Lucide, le lieutenant cherche à en savoir davantage sur les motifs qui poussent cette personne, à priori banale, à se livrer ainsi après avoir commis un crime parfait dix ans plus tôt. Elle lui brosse alors un tableau peu idyllique de sa vie conjugale qui lui vaut toutes les circonstances atténuantes possibles mais elle ne se laisse pas démonter par les arguments du lieutenant qui l’enjoint à faire demi-tour. Il ne l’a pas vue, et n’a rien entendu de sa déposition. La repentie n’en démord pas, elle veut payer sa dette. Il doit d’ailleurs enregistrer sa déposition avant minuit car son crime sera prescrit dans quelques heures. Le lieutenant s’évertue alors à la convaincre de réfléchir avant de commettre l’irréparable, sous l’œil mi interrogateur, mi protecteur du gardien de la paix en faction à l’accueil, préoccupé par les éclats de voix et le remue-ménage épisodiques provenant du bureau. Un mot en amène un autre. La femme se laisse aller à raconter sa vie, ses tournées de factrice sur les chemins de campagne qui lui procuraient un bonheur simple. Le lieutenant lui raconte des bribes de la sienne. Le hasard qui a fait de lui un policier, les crimes abominables dont il a été le premier témoin en tant qu’inspecteur. Tout en parlant de poésie, il exhume du tiroir du bureau une statue de Sainte Thérèse de Lisieux dont il fait un usage tout à fait particulier. Le gardien en faction va et vient, raconte lui aussi les aléas de son existence, la ferme familiale traversée par une ligne à haute tension qui tuait toutes les bêtes. Dans le cœur de ces personnages abîmés par la vie, percent une grandeur d’âme inattendue, celle d’êtres foncièrement bons, soucieux de vivre dignement.

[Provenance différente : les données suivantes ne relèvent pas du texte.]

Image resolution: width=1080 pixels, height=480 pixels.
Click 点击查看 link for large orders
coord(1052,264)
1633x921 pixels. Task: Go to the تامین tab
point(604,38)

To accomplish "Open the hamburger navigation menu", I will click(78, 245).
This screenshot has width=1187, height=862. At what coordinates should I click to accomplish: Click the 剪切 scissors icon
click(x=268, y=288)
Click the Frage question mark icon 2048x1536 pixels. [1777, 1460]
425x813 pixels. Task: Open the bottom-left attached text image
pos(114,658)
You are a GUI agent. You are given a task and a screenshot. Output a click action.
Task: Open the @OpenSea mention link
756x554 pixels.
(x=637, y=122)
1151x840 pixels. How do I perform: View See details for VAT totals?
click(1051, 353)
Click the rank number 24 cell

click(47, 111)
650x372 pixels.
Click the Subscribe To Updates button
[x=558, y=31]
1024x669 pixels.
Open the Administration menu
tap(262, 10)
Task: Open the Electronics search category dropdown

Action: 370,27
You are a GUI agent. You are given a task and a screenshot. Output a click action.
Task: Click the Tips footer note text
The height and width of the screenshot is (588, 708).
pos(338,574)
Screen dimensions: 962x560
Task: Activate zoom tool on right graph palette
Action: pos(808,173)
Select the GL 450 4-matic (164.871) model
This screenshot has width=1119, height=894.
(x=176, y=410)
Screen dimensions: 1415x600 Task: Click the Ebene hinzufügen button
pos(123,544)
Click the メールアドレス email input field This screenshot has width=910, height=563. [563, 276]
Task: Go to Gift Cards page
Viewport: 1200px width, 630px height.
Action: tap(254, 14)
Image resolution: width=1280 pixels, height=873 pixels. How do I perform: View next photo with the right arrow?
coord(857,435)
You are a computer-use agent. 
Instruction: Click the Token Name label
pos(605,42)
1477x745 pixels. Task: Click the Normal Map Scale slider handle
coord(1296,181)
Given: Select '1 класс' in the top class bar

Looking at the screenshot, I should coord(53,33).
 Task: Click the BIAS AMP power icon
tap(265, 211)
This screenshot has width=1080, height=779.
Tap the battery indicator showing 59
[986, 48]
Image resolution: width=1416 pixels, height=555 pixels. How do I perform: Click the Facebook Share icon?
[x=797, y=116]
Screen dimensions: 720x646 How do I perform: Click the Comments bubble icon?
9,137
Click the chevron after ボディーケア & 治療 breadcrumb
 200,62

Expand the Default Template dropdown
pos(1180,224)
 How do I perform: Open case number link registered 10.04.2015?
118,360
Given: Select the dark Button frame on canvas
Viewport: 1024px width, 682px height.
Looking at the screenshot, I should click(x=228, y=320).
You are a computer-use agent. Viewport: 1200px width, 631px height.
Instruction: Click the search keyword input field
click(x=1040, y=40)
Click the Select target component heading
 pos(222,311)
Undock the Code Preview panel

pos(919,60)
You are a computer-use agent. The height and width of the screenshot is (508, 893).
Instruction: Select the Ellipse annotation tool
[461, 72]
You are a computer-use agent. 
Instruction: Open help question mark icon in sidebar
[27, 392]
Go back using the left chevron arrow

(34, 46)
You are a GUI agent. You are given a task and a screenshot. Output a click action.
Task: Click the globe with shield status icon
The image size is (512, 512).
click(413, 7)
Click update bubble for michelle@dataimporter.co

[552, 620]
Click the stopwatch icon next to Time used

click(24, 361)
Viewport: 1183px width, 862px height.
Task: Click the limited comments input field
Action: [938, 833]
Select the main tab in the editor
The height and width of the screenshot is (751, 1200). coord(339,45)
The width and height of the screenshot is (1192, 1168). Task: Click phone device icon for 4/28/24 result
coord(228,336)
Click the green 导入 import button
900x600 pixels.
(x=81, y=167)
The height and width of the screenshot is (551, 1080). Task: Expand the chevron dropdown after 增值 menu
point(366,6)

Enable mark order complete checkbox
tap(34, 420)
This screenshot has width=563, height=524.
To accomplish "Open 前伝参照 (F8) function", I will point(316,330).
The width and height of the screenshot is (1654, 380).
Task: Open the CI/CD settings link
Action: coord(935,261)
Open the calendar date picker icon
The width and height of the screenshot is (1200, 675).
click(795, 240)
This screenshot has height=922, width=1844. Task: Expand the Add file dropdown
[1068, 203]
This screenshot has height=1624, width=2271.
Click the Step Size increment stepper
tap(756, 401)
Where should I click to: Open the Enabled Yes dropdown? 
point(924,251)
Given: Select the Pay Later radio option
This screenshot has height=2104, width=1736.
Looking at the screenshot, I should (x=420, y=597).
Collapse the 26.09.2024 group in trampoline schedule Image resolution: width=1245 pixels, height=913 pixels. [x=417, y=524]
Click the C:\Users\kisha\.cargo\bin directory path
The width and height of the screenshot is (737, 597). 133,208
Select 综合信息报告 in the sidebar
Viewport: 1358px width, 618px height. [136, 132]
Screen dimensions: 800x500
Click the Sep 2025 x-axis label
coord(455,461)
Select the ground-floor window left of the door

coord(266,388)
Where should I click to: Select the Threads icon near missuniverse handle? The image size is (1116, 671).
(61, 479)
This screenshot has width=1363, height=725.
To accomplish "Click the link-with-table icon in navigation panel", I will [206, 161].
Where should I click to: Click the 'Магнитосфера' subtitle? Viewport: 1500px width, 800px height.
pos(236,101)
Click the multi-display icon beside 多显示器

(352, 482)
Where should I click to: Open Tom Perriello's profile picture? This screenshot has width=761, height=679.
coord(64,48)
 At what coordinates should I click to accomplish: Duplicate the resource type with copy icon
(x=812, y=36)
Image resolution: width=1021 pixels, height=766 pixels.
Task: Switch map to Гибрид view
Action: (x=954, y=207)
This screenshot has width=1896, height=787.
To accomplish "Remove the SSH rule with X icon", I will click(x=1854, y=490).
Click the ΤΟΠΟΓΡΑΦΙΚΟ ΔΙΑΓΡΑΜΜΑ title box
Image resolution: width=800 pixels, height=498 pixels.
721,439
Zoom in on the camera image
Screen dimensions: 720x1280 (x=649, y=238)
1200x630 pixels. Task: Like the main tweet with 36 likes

Le texte de Jean Teulé est empreint d’une belle humanité et Anne Bourgeois n’a pas son pareil pour mettre en scène la bonté des personnages qui l’animent. À l’instar du lieutenant de police qui tente de la sauver malgré elle, l’on prend fait et cause pour la coupable qui ne cède à aucun argument et reste campée sur ses positions. Comme la maison de santé qui l’avait accueillie, la prison représente pour elle plus un refuge qu’un châtiment pour « quitter » le monde féroce dans lequel elle ne parvient plus à vivre.
Dominique Pinon est savoureux en lieutenant désabusé, ému par cette petite dame à bout de forces. Florence Loiret Caille est très juste dans cette opiniâtreté à convaincre du bien-fondé de sa requête. Pierre Forest met diablement bien son grain de sel dans cette confrontation mouvementée dont le dénouement ne laisse pas d’émouvoir. « Des gens bien » en quelque sorte. Théâtre Hébertot 17e.